L’ARCEP a décidé de mieux protéger les abonnés face au démarchage abusif par téléphone.

Désormais, il est interdit de faire croire qu’un appel international provient de France, en utilisant une numérotation allant de « 01 » à « 05 », ou commençant par un « 09 ». Pour stopper ces abus, les opérateurs télécoms doivent maintenant veiller à empêcher ce type d’appels truqués. Par ailleurs, l’ARCEP veut aussi réprimer le démarchage abusif qui se sert de systèmes automatisés. Ceux-ci émettent plus d’appels qu’ils n’en reçoivent, grâce à l’usage de robots. Ainsi, les sociétés qui utilisaient de faux numéros de mobiles, commençant par « 06 » ou « 07 », n’auront plus le droit de le faire. Cependant, des robots pourront encore utiliser cette technique, en se servant de numéros géographiques ne correspondant pas à leur vraie région d’appels. En effet, le filtrage de ce type d’installation est plus long à mettre en place. De plus, certaines sociétés utilisent ce procédé sans intention de tromper leurs clients.

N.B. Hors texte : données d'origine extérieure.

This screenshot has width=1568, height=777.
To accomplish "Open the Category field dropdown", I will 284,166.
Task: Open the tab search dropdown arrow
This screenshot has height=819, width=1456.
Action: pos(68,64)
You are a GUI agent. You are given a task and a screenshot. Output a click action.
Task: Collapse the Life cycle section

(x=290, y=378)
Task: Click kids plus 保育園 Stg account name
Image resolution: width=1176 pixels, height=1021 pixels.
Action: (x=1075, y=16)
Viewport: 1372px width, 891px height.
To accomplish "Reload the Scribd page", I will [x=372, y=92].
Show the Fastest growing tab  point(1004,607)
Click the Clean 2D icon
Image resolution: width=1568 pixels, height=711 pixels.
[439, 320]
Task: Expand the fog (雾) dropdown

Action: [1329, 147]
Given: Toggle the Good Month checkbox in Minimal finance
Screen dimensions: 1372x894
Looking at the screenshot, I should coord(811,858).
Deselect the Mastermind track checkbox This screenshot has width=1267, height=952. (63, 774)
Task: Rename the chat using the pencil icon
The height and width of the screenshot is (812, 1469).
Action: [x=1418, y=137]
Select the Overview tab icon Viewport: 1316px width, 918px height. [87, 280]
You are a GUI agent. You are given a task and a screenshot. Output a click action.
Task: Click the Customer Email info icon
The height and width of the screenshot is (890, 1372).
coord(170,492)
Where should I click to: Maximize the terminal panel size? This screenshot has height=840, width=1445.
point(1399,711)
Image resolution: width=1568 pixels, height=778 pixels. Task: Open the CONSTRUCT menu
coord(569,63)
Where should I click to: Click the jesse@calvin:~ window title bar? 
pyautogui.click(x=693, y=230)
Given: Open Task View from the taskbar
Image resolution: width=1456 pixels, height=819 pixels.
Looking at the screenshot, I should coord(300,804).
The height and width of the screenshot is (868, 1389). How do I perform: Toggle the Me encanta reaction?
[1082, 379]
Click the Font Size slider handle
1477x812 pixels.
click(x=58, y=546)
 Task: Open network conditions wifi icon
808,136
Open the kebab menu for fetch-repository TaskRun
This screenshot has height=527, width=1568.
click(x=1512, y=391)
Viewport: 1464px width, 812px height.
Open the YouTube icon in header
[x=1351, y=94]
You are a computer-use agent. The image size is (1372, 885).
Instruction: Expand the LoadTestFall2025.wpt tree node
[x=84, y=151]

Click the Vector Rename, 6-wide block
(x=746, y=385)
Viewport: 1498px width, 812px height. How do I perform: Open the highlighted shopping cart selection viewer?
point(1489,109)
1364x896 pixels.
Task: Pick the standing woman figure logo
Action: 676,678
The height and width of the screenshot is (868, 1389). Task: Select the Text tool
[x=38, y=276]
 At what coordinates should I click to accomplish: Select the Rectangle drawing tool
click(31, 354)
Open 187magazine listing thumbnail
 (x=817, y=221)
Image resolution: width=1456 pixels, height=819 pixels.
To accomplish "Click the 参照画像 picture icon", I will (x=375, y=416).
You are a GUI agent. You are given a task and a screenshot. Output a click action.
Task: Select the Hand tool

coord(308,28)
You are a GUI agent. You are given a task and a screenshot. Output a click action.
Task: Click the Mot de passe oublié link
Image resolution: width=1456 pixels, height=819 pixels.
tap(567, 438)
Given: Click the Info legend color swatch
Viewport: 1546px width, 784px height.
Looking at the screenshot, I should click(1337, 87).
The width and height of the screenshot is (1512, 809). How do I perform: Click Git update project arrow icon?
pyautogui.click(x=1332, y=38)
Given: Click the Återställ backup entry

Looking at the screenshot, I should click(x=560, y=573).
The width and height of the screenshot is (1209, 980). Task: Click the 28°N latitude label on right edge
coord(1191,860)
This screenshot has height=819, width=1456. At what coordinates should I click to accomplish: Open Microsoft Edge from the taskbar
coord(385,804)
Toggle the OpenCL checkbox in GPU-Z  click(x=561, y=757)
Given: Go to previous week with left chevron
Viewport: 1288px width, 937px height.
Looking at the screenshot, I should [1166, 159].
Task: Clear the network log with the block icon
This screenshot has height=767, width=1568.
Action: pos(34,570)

Une proposition de loi plus répressive 

Par ailleurs, le dispositif Bloctel, composé d’une liste de numéros d’abonnés qui refusent qu’on les contacte à des fins de prospection, sera renforcé. De fait, alors qu’il a été créé en 2016, ce service reste à ce jour peu efficace. Ainsi, une nouvelle proposition de loi veut lutter contre le démarchage abusif. Notamment en imposant aux professionnels du marketing direct de tenir compte le plus vite possible de la liste de Bloctel. Ce, avant tout démarchage. De plus, ce nouveau texte, actuellement discuté au Parlement, demande maintenant que les opérateurs recensent les pratiques frauduleuses signalées par les consommateurs. Ces plaintes pourront ensuite servir à couper les lignes téléphoniques responsables de problèmes. Enfin, ce même texte prévoit des amendes beaucoup plus lourdes qu’auparavant. Ainsi, elles pourront passer des 75.000 € actuels à 375.000 €. Cependant, comme c’est l’usage, l’adoption de ce texte devrait nécessiter plusieurs mois.